Senin, 03 Oktober 2016

Surat Untuk Kopi di Kotamu

Pagi tadi jariku melekat pada keyboard laptop yang entah mengapa tiba-tiba ingin ku hidupkan. Lama aku tertegun didepannya dan menatap kosong layar yang tak berarti ini. kosong, seperti sebuah gelas yang berada disampingku. Kemudian aku mengingat bahwa beberapa hari lalu aku sempat membeli kopi hitam. Pagi ini begitu kosong, dan pahit. Untuk kesekian paginya aku bangun dengan tanpa daftar kegiatan yang harus ku selesaikan. Mataku kemudian menyusut jauh pada kenangan-kenangan yang pernah ada di kota ini, dianta riuh kemacetan berselimut debu. Aku pelan berbisik ‘aku pernah mencintai kota ini’ kemudian sekarang apa? Aku tak begitu damai disini meskipun aku tahu bahwa kemanapun tidak akan pernah ada kedamaian yang memaksa tinggal lebih lama. Hingga pada akhirnya aku mencaci kejam pilihanku.
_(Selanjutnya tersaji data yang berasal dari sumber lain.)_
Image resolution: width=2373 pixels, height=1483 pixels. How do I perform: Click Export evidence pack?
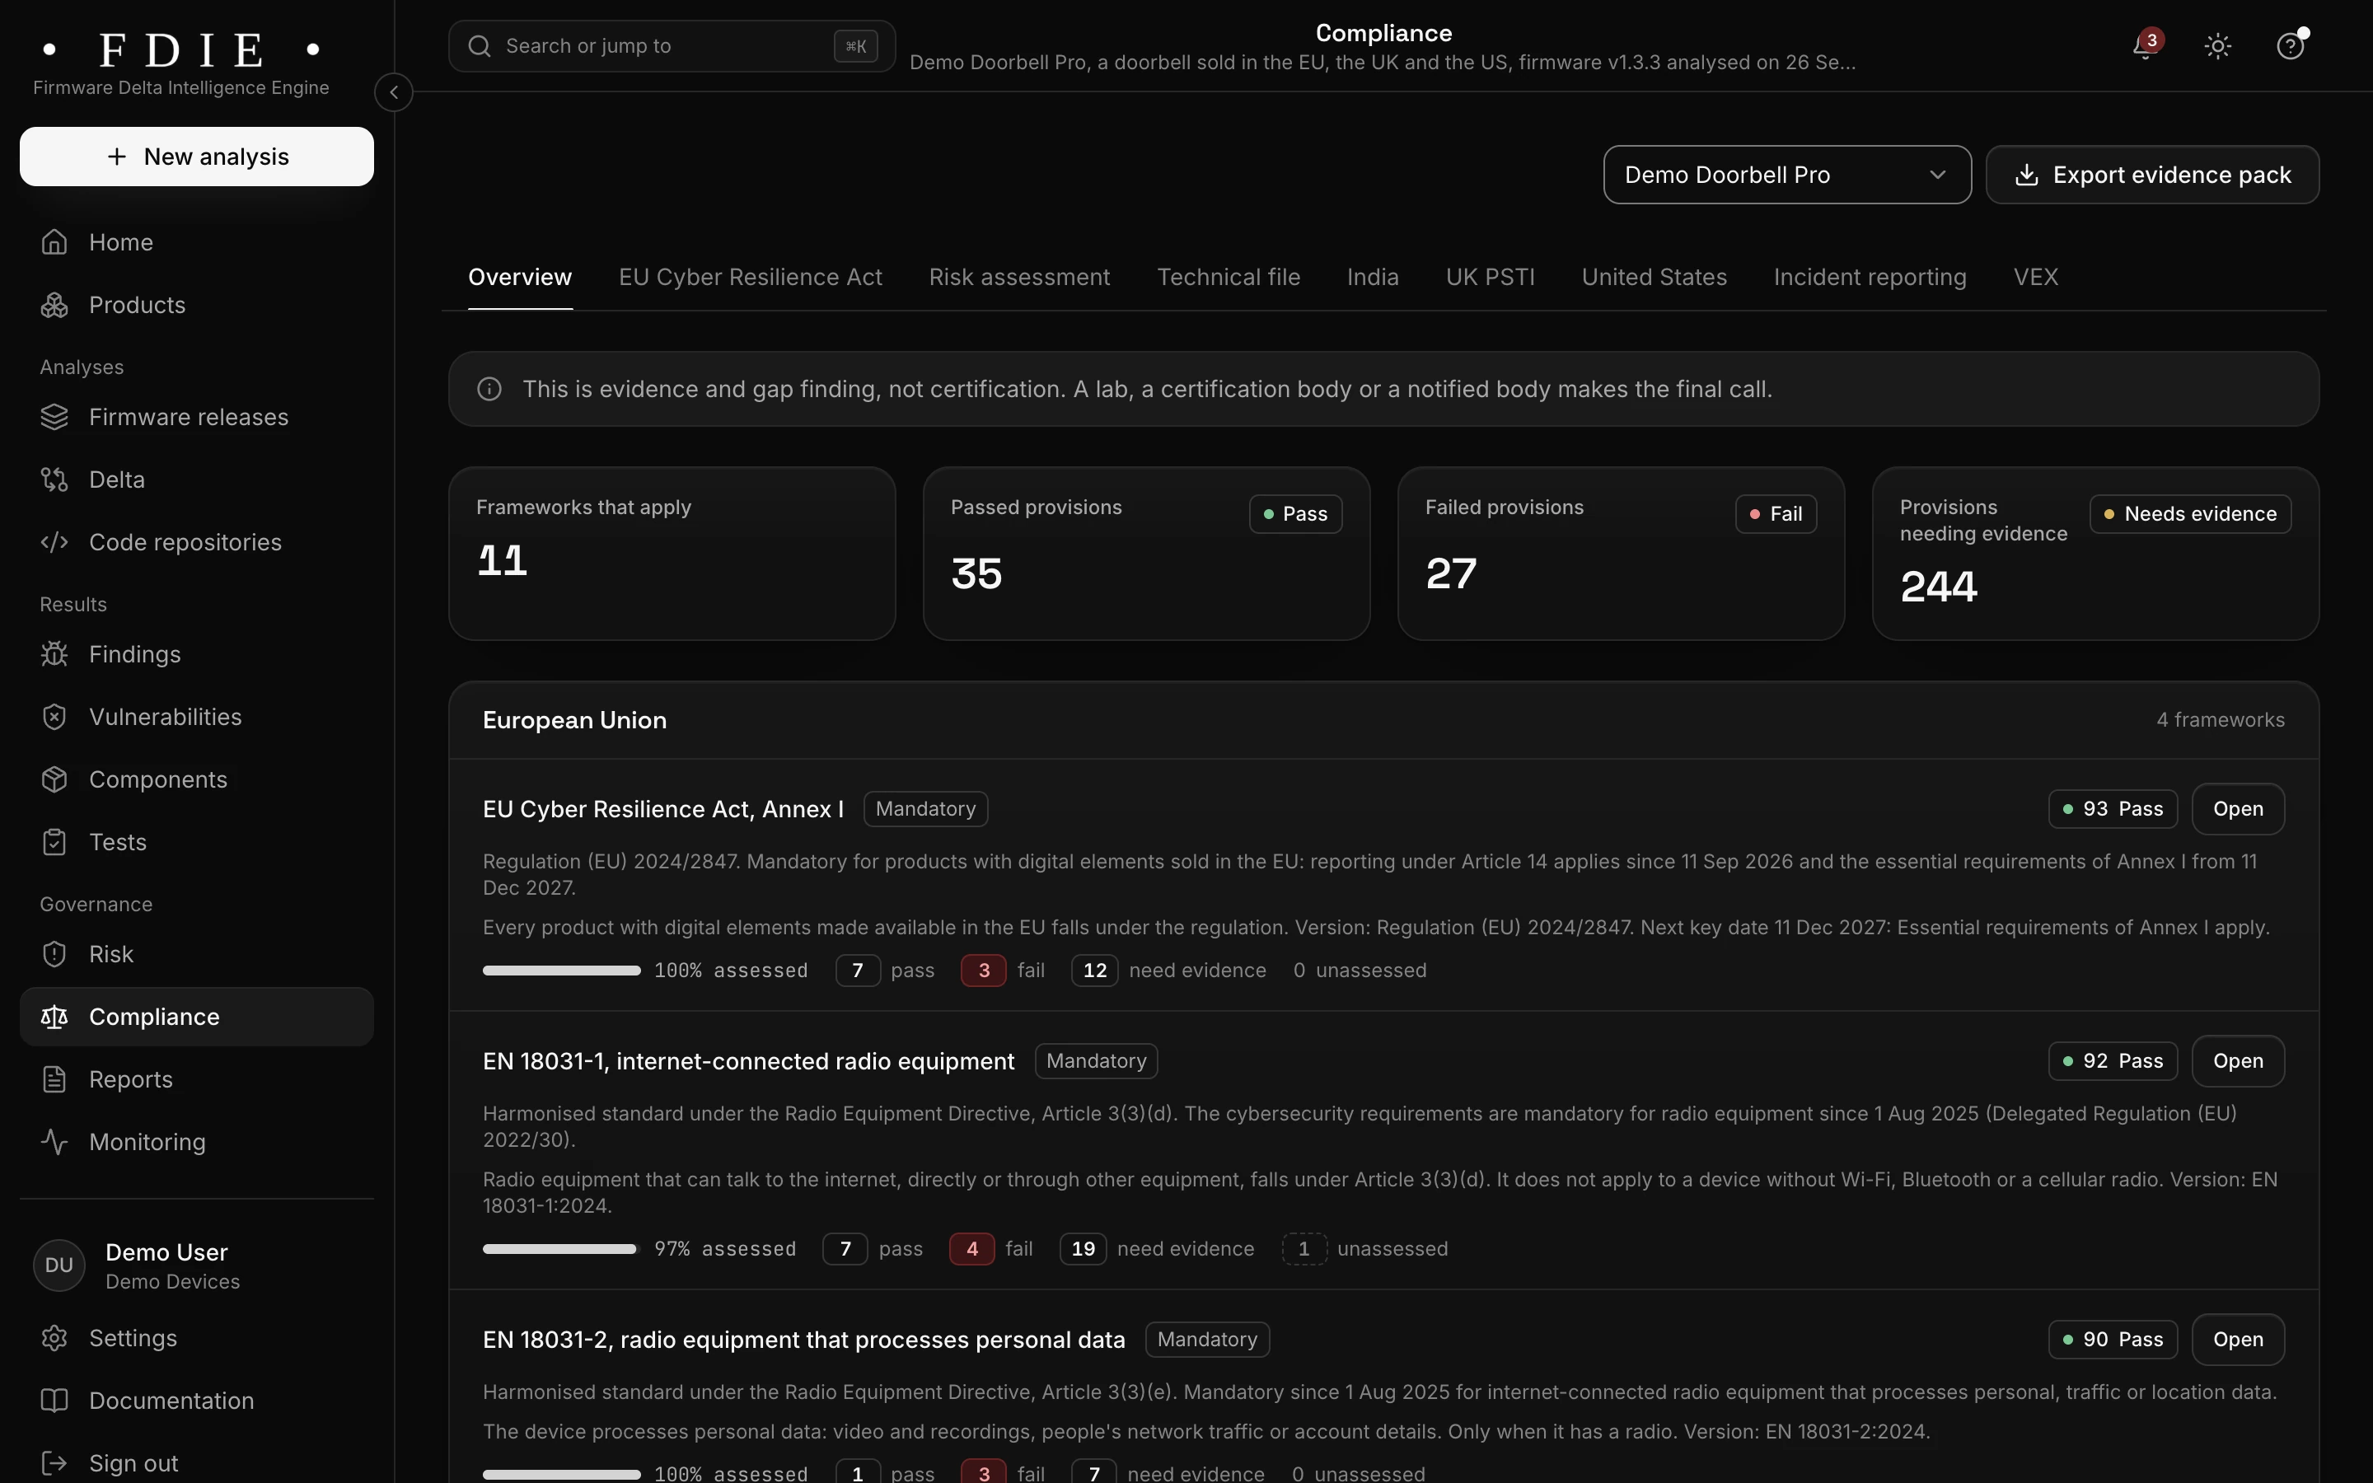coord(2152,175)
Tinggal di kotamu ini seperti menghabiskan segelas kopi. Aku merasakan pahit dan manisnya. Aku merasakan efek sampingnya dan aku menikmati aromanya. Namun sekarang, kopi itu sudah habis dan tersisa hanya ampas dipinggiran gelasnya. Tidak bisa dinikmati, dia tertinggal hanya untuk memperindah saja. Memperindah aroma yang sudah pernah ku nikmati dan sekarang dia hanya memperindah gelas yang menampungnya.

Aku meneguk kopiku sedikit demi sedikit, terang saja aku harus menikmatinya sambil merangkai kisah di kotamu ini. Tegukan pertama dari gelasku terasa sangat hambar dan sedikit menggigit panasnya. Aku lupa bahwa kopi ini baru saja dibuat, hingga panasnya masih kuat. Meskipun aku tak mengingat berurutan semua kisah dari setiap tegukan kopiku, tapi aku masih mengingat setiap aroma yang menciptakan kisah apapun dari dalamnya.

Sekarang kopiku sudah habis, bahkan rasanya waktuku sudah habis juga di kotamu ini. sejujurnya aku ingin berpindah, dan memilih untuk tidak menikmati kopi di tempat ini lagi. Tapi ada hal yang membuatku berat melangkahkan kaki untuk beranjak jauh atau hanya beberapa langkah.  Dan aku tidak memahami itu. Aku rasa cukup untuk menikmati tenang dan riuh kotamu ini. Aku rasa cukup menciptakan sedih dan bahagia di kotamu ini.

Dan aku rasa aku mencintai kotamu ini namun aku juga membenci kenangan yang ada disini. Aku membenci setiap sudut yang membawaku kembali pada kisah yang sia-sia. Kesia-siaan yang membuatku menertawakan diriku sendiri. Entahlah, itu kesia-siaan yang pernah kuperjuangkan atau perjuangan yang pernah disia-siakan.


Pada langit kotamu kutitipkan pesan, bahwa banyak rahasia yang masih saja tetap menjadi rahasia. Pada udara kotamu kubisikkan kata, bahwa rencana Tuhan belum selesai. Maka pada bumi kotamu ku nyatakan bahwa aku masih akan berjanji sebelum engkau mengetahui janjiku itu.